Bruno Munari in mostra a Milano
L'artista e le origini della fantasia. Scopri Bruno Munari, le sue opere, la sua Milano, il suo mondo.
Chi è Bruno Munari? Cosa ci ha insegnato? La risposta che la personale dell’artista meneghino più poliedrico del Novecento ospitata alla Kaufman Repetto sembra darci è la seguente: “A studiare la fantasia”. Un chirurgo dell’immaginazione, questo era Munari – che attraverso una didascalicità surreale ha reso il pensiero creativo una materia di studio. Come non citare le sue macchine inutili, autoteliche nella loro improduttività; oggetti semi-mobili colorati che non hanno altra funzione se non quella di attivare la nostra visione, rendendoci partecipi del processo di formazione del senso degli oggetti e del mondo che li fagocita. Tutti abbiamo bisogno di Una macchina per suonare il piffero anche quando non si è in casa e Munari, infatti, l’ha inventata per noi.

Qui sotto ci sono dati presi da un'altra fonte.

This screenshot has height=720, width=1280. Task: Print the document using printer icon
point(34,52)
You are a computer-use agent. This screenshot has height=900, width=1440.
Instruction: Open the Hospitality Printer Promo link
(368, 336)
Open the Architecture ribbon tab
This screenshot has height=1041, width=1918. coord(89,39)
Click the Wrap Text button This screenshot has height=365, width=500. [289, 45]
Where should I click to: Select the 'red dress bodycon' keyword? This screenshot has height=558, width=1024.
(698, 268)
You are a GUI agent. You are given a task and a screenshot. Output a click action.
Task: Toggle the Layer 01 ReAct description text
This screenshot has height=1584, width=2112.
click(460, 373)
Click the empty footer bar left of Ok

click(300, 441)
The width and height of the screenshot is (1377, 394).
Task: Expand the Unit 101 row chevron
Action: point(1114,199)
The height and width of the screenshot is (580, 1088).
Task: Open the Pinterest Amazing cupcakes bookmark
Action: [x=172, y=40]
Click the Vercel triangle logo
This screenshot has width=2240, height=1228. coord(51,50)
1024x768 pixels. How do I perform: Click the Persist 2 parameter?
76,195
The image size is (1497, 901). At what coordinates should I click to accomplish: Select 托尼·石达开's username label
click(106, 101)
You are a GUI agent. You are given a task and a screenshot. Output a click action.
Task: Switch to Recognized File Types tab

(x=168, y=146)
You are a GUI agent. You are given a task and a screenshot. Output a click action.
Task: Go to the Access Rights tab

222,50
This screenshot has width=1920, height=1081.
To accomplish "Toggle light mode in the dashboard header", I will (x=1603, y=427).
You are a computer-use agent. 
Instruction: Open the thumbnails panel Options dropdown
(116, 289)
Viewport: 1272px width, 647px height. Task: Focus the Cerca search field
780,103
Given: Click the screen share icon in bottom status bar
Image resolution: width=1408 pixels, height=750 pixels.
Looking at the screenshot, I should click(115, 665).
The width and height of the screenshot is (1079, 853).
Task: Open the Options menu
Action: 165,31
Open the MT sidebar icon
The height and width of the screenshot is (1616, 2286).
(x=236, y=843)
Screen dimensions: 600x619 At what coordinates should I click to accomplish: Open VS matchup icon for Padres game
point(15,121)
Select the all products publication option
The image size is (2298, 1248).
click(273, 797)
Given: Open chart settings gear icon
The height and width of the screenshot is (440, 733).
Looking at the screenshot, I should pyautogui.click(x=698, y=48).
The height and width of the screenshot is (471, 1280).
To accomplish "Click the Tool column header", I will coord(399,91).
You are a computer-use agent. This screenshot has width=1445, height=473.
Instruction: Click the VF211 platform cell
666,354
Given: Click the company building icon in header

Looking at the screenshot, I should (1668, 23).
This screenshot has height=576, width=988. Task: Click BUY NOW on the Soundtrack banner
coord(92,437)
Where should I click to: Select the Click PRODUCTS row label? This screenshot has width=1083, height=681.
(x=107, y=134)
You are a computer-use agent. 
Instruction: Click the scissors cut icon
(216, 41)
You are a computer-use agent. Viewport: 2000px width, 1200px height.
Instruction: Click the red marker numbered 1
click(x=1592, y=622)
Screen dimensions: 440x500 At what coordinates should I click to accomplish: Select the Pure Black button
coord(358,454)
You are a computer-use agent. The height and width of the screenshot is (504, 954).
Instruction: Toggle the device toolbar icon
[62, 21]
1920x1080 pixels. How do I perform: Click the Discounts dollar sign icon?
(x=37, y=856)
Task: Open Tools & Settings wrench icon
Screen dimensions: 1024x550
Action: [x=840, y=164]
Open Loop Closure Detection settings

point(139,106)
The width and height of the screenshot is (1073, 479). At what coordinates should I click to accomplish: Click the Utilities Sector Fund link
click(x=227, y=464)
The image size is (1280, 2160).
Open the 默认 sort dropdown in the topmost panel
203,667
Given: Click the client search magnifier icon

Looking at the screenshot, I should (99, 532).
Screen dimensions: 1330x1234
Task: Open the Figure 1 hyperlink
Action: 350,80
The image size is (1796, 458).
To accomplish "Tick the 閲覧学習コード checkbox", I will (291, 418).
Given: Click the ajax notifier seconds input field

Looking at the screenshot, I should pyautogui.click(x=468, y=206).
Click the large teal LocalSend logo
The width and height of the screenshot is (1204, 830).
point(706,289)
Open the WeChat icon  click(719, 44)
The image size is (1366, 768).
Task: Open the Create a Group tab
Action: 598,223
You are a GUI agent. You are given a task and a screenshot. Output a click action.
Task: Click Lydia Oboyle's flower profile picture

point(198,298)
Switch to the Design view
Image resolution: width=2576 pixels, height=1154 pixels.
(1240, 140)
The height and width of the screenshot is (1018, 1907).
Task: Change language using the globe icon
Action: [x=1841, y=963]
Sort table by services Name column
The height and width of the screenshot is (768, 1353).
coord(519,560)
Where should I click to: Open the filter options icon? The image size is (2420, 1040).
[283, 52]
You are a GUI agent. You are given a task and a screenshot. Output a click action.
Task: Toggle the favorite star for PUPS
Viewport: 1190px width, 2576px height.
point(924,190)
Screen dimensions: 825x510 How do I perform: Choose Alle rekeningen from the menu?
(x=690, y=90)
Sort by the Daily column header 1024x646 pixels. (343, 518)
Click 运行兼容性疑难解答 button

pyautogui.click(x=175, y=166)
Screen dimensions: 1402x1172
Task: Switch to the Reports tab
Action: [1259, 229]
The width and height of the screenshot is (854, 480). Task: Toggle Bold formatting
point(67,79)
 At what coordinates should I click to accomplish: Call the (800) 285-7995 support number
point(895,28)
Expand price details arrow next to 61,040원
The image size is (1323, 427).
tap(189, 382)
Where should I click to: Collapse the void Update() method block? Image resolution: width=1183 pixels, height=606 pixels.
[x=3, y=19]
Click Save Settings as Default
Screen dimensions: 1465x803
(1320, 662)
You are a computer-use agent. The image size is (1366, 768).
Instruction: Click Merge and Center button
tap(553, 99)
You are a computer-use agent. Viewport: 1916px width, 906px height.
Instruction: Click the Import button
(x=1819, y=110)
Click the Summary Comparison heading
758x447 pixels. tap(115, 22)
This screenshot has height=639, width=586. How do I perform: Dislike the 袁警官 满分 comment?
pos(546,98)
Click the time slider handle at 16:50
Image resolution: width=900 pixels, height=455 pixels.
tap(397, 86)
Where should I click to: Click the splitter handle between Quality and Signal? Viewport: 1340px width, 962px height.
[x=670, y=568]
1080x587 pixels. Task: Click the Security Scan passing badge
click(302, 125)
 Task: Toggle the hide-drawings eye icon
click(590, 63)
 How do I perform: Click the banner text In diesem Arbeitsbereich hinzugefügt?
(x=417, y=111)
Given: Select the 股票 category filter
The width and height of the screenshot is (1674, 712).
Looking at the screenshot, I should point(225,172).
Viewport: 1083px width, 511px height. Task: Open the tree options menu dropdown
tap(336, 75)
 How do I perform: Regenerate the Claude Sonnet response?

Ognuno vede ciò che sa, questo il titolo programmatico della mostra; sì, perché l’arte è quella cosa sensibile che attiva lo sguardo dello spettatore, una droga estetica in grado di renderci tanto fruitori quanto inventori. L’asse cronologico nel quale si dispiega la mostra va dagli anni Sessanta agli anni Novanta; ma non c’è nulla di più atemporale dell’immaginario e la sequenzialità temporale non può essere un criterio curatoriale quando ci si approccia a Munari. Appena entriamo nella galleria siamo accolti da Flexi (1968-1997), una scultura quasi oleografica e site-specific che s’insinua nel loculo della porta. L’opera più partecipativa è Polariscope (1960), una scatola luminosa di pittura polarizzata colonizzata da geometrie astratte – disegni che siamo invitati a filtrare (e quindi a ri-creare) con lo sguardo attraverso pezzi di plastica rosa; ruotando il filtro è infatti possibile nei 360 gradi di un giro completo generare un’infinità di opere. Non a caso in quegli anni Umberto Eco coniò il concetto di “opera aperta”; lessicalizzando proprio quella libertà cosciente nell’esperienza e nella creazione dell’arte che permea in maniera atavica l’opera di Munari.
La metodicità dell’originale è presente in opere come le Xerografie Originali, in cui la serialità grafica s’incontra e quasi collassa con il caso, ma anche in lavori come i Fossili del 2000 realizzati a partire dagli anni Sessanta, che tentano di costruire un’archeologia del presente portando avanti la lancetta estetica del tempo. Del 1990 è invece Concavo Convesso, una scultura aerea, eterea, in grado di dipingere ombre portate e di ricordarci l’esistenza della luce. Forse l’opera di Munari ha propria questa funzione amarcord, non tanto nei confronti delle cose del mondo quanto della minima deviazione estetica che ci fa meravigliare del loro modo unico di esporsi alla contingenza, consacrandoci come soggetti ricettivi; perché come scriveva in un suo teorema: “L’arte non è il soggetto”.